● BRIEF: Your response should be an exact reproduction of the data below, beginning at the line containing "lowvisionary.com (168, 568)" and ending with the final line.

[Entries taken from a collection]
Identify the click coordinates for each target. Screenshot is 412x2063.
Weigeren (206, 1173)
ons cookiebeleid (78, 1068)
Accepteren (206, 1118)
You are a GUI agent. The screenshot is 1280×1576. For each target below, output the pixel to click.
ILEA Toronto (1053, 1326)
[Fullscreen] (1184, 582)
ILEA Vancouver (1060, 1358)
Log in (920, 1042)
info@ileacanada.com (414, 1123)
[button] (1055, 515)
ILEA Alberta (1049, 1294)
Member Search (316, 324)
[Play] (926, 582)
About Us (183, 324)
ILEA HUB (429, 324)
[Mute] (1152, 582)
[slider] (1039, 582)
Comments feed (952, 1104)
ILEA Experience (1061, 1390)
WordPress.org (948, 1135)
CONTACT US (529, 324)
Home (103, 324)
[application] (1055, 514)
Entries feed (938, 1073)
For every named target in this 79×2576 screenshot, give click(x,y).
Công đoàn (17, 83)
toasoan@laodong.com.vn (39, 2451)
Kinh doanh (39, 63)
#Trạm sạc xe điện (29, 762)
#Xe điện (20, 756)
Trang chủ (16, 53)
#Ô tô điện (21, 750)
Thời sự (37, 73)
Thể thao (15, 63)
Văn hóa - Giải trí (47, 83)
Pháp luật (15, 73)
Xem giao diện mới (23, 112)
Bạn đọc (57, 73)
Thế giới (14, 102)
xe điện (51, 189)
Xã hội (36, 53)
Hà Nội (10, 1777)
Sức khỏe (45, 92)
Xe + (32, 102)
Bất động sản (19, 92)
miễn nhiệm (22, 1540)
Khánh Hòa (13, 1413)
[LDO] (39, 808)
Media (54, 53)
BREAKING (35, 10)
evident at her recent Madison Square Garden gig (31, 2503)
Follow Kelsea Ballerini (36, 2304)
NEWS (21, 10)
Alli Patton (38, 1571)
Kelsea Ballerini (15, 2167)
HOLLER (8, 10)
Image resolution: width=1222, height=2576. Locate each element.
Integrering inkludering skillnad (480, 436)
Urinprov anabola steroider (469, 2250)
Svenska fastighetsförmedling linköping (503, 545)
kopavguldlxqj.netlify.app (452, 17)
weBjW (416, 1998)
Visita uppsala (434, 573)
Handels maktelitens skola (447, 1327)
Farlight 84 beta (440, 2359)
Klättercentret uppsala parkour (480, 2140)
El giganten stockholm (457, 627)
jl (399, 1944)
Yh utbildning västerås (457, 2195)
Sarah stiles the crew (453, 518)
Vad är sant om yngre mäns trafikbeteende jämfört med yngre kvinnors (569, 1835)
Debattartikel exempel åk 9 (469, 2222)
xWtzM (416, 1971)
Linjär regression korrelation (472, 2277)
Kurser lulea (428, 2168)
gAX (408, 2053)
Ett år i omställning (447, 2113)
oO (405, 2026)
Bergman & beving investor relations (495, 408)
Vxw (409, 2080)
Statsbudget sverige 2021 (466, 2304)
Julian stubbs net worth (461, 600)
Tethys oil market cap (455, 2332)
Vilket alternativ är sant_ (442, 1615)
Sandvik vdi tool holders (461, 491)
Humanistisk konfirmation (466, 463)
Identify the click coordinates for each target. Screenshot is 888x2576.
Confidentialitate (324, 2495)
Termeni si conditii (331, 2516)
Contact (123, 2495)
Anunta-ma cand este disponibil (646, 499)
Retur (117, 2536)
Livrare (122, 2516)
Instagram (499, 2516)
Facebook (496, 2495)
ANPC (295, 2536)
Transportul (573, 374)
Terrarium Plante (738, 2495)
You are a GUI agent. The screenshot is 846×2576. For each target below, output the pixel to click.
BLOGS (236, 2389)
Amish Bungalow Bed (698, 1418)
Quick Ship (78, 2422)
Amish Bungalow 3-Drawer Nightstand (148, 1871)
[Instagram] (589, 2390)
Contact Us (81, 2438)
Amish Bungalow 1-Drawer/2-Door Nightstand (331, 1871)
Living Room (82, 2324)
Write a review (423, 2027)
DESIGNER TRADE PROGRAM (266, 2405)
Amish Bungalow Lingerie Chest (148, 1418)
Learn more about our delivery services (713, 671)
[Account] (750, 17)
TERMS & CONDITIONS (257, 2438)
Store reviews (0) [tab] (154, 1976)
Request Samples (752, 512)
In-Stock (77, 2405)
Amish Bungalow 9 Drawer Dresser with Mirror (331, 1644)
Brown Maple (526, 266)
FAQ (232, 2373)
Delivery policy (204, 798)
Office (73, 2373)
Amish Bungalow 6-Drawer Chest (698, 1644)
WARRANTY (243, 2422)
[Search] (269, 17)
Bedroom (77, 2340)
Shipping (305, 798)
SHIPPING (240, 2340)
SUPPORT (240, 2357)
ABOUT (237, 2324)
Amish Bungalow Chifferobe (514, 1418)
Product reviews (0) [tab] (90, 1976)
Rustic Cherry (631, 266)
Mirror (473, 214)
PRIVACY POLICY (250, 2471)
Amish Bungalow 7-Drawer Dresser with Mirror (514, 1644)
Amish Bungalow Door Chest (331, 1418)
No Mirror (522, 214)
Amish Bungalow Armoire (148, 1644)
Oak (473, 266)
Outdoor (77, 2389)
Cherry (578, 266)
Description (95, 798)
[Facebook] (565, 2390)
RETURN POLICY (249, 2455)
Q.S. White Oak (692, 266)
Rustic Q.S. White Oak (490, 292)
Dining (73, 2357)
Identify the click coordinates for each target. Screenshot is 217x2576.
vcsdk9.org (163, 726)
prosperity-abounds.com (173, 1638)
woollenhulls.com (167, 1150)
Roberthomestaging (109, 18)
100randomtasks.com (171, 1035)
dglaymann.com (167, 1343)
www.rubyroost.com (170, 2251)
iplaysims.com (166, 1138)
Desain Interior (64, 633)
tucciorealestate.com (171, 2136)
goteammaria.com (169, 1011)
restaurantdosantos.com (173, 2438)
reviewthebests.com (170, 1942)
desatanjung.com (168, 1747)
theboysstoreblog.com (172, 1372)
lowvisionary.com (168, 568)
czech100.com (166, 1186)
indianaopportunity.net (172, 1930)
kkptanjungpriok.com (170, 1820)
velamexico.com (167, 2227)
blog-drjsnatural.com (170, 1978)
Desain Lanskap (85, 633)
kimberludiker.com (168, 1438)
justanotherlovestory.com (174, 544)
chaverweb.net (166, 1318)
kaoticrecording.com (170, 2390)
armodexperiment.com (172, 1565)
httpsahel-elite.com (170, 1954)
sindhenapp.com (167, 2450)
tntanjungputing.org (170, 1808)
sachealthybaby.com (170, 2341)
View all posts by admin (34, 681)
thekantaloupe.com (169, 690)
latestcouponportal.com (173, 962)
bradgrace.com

● FINISHED EXERCISE:
lowvisionary.com (168, 568)
czech100.com (166, 1186)
indianaopportunity.net (172, 1930)
kkptanjungpriok.com (170, 1820)
velamexico.com (167, 2227)
blog-drjsnatural.com (170, 1978)
Desain Lanskap (85, 633)
kimberludiker.com (168, 1438)
justanotherlovestory.com (174, 544)
chaverweb.net (166, 1318)
kaoticrecording.com (170, 2390)
armodexperiment.com (172, 1565)
httpsahel-elite.com (170, 1954)
sindhenapp.com (167, 2450)
tntanjungputing.org (170, 1808)
sachealthybaby.com (170, 2341)
View all posts by admin (34, 681)
thekantaloupe.com (169, 690)
latestcouponportal.com (173, 962)
bradgrace.com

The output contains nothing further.